SELECTED TEXT:
——————————

Hesitating to accept expansion in the face of it overcoming his three most serious difficulties, does not sound like honest rational appraisal. In citing "No Mechanism" Hess was merely reiterating the objection against continental drift, and with respect to the elephant in the room (expansion) was dismissing it on grounds no more substantial than that he could not think of a reason why it should be there. His other objection, the question of water, does not seem to me to be an issue; if water is seen as part of the mantle and manufactured commensurate with mantle extrusion, then the 'plimsol line' *must* be globally invariant, except for local crustal disturbances (advance /retreat /isostatic adjustment) due to curvature correction.

Eldridge Moores casts an interesting light on Hess's 1962 paper (2003, A personal history of the ophiolite concept. Geological Soc. Amer., special paper 373, page 22.)


"Late in 1959, the Australian geologist S.W. Carrey came through to deliver a lecture on continental drift and earth expansion. His ideas on expansion have been widely discounted and detract from his contributions to continental drift, however*. Carey's contribution to the contiental drift debate was to construct a spherical table, ~2m in diameter, on which he plotted the 500 fathom contour, rather than the coastlines, as had Wegener. Carey gave a three-hour spell-binding lecture, ending completely spent, covered with sweat and chalk dust. At the end we all filed numbly out of the room. Halfway througth the talk, however, Hess bolted out of his seat and started pacing up and down the aisle. Thereafter in Advanced General Geology, there was no more talk of problems of palaleomagnetism and polar wander paths. Within two months Hess was circulating a manuscript entitled "Evolution Ocean Basins [sic], which was eventually published as "History of Ocean Basins" (Hess 1962). This was the key insightful paper that gave rise to the new unifying model of ocean floor spreading, just as Kuhn (1970)*  suggested would happen in a scientific revolution. I believe that S.W. Carey must be given the credit for "pushing Hess over the edge." In his article, Hess suggested that the oceanic crust was chiefly serpentinized mantle peridotite, that the mid-ocean ridges were the loci of upwelling and divergent motion and that the continents were passive riders on mantle material." 

[*D.F. - "However" - I know of no-one who has in fact discounted Carey's analysis other than in terms of Hess's "No Mechanism". Carey does in fact provide a mechanism in the penultimate chapter of his book Theories of the Earth and Universe, (p.325) but states, "I must of course attempt to explain the accelerating expansion I have described. However, if the explanation I offer should turn out to be invalid, that explanation should be rejected, not the reality of expansion."]

[*DF. - Moores is not representing Kuhn correctly. Kuhn suggests that insights that create the paradigm shift are made by people who are either very young or new to the field and know very little of it (often both). This hardly applies to Hess, departmental head at Princeton, who by 1962 would have been fifty six years old.]

Eldridge Moores' above comment in regard to Carey is supported by that of Richard Lee Armstrong, [ Book review, Theories of the Earth and Universe: a History of Dogma in the Earth Sciences. Warren Carey. 414 pp. Stanford University Press, 1988. $45. Geological Sciences, University of British Columbia, Cananda. It was published on the American Scientist, Volume 77, 382-384, 1989.] [See also http://www.geochina.org/forum/ShowAnnounce.asp?boardID=1&RootID=6&ID=6&skin=0  ]


" ..Carey and I met 30 years ago at Yale, where he taught the graduate structural geology course in a way that has never been done before or since. He was there at a critical moment in the development of tectonic ideas in North America and clearly has to be credited with planting the seeds of the plate tectonics revolution in many places as he promulgated the gospel of continental mobility and ocean expansion. He was newly arrived at the inspiration to explain everything by accelerating earth expansion, but most of his audience did not catch that particular infection. Many, including Hess and Wilson, were persuaded to give a serious look at mobility, and, as they say, the rest is history. Being a skilled orator and able to manipulate his audience like a magician did not hurt his cause.

——————————

INFORMATION PROVIDED:
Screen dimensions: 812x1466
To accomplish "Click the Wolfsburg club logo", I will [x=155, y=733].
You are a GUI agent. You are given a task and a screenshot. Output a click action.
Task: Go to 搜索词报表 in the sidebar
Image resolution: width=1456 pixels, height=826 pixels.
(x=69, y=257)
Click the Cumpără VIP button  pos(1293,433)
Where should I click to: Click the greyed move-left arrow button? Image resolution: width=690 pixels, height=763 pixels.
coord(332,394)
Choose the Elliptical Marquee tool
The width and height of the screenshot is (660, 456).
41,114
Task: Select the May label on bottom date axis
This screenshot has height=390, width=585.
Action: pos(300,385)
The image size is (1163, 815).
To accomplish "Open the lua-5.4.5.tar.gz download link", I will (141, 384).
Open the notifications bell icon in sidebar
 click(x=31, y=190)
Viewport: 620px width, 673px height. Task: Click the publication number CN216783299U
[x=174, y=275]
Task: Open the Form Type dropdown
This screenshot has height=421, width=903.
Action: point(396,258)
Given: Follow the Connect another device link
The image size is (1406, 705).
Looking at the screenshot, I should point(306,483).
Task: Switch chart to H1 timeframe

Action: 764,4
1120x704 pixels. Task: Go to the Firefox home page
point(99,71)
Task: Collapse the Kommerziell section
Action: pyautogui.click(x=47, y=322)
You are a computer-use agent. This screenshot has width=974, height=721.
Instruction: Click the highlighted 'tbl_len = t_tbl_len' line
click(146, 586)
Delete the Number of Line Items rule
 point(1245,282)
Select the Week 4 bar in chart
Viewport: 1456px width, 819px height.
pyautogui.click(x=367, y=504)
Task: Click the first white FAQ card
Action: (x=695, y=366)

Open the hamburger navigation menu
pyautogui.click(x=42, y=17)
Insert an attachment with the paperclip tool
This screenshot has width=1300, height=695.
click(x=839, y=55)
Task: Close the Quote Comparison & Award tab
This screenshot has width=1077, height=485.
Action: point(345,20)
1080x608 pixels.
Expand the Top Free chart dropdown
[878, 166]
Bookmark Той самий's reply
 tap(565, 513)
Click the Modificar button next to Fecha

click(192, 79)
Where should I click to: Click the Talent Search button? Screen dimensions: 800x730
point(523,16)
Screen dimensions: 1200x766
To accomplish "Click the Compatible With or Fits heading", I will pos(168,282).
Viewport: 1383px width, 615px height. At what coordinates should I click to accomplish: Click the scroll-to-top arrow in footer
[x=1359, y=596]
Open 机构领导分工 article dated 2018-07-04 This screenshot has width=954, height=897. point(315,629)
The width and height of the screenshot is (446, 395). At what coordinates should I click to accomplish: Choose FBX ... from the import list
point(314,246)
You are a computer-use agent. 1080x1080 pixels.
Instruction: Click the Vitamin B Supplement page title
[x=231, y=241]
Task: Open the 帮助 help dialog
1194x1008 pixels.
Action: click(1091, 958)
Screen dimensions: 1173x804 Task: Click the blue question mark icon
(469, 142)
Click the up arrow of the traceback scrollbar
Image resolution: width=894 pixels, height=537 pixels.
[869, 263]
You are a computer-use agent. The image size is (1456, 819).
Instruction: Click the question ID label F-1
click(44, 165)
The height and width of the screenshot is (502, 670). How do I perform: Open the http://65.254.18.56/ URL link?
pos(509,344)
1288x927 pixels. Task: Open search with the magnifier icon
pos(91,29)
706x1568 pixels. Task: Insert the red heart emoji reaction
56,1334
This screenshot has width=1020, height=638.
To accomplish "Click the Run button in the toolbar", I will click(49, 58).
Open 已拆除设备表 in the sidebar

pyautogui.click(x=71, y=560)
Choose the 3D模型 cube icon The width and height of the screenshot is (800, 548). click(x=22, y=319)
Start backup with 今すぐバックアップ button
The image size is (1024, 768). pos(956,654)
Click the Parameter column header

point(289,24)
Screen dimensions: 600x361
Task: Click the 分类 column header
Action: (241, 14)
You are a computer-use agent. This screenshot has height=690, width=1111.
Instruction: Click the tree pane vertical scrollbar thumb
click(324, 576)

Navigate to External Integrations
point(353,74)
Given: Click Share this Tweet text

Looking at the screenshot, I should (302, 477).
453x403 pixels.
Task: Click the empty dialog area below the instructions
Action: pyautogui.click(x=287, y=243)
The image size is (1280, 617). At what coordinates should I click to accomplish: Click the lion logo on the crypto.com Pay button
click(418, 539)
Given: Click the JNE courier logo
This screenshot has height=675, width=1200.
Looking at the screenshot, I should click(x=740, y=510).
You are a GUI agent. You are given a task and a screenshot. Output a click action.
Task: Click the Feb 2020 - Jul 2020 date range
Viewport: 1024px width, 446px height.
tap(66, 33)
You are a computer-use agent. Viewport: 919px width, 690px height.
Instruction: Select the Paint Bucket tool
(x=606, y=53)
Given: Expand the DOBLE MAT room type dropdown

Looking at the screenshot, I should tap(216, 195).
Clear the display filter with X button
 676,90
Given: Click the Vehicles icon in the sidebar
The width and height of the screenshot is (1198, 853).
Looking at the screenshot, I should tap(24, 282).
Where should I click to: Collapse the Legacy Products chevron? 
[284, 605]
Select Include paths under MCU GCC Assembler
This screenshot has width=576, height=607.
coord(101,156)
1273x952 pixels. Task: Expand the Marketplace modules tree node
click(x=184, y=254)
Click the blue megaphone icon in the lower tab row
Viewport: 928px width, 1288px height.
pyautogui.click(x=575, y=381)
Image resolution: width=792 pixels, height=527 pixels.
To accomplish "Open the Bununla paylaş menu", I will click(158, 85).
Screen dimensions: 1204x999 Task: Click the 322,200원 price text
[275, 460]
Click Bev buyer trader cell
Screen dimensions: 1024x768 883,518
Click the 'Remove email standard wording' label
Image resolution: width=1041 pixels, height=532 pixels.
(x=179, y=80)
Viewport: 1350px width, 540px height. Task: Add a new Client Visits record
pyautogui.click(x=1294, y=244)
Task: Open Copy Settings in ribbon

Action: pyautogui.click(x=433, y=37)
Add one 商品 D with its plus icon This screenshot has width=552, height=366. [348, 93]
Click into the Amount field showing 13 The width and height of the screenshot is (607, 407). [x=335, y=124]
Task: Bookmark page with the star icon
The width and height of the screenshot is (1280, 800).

——————————

PROBLEMS AND TASKS:
A - Repeat from the text on Hess and Carey the stretch from "Hesitating to accept" through "to curvature correction.".
B - In the text on Hess and Carey, what did Carey plot on his spherical table instead of the coastlines?
C - Using the text on Hess and Carey, explain why the note marked "DF." says Moores is not representing Kuhn correctly.

TASK-BY-TASK SOLUTIONS:
A -
Hesitating to accept expansion in the face of it overcoming his three most serious difficulties, does not sound like honest rational appraisal. In citing "No Mechanism" Hess was merely reiterating the objection against continental drift, and with respect to the elephant in the room (expansion) was dismissing it on grounds no more substantial than that he could not think of a reason why it should be there. His other objection, the question of water, does not seem to me to be an issue; if water is seen as part of the mantle and manufactured commensurate with mantle extrusion, then the 'plimsol line' *must* be globally invariant, except for local crustal disturbances (advance /retreat /isostatic adjustment) due to curvature correction.

B - He plotted the 500 fathom contour.

C - According to the note, Kuhn holds that the insights behind a paradigm shift come from people who are very young or new to the field and know little of it. That hardly fits Hess, who was departmental head at Princeton and would have been fifty-six years old by 1962.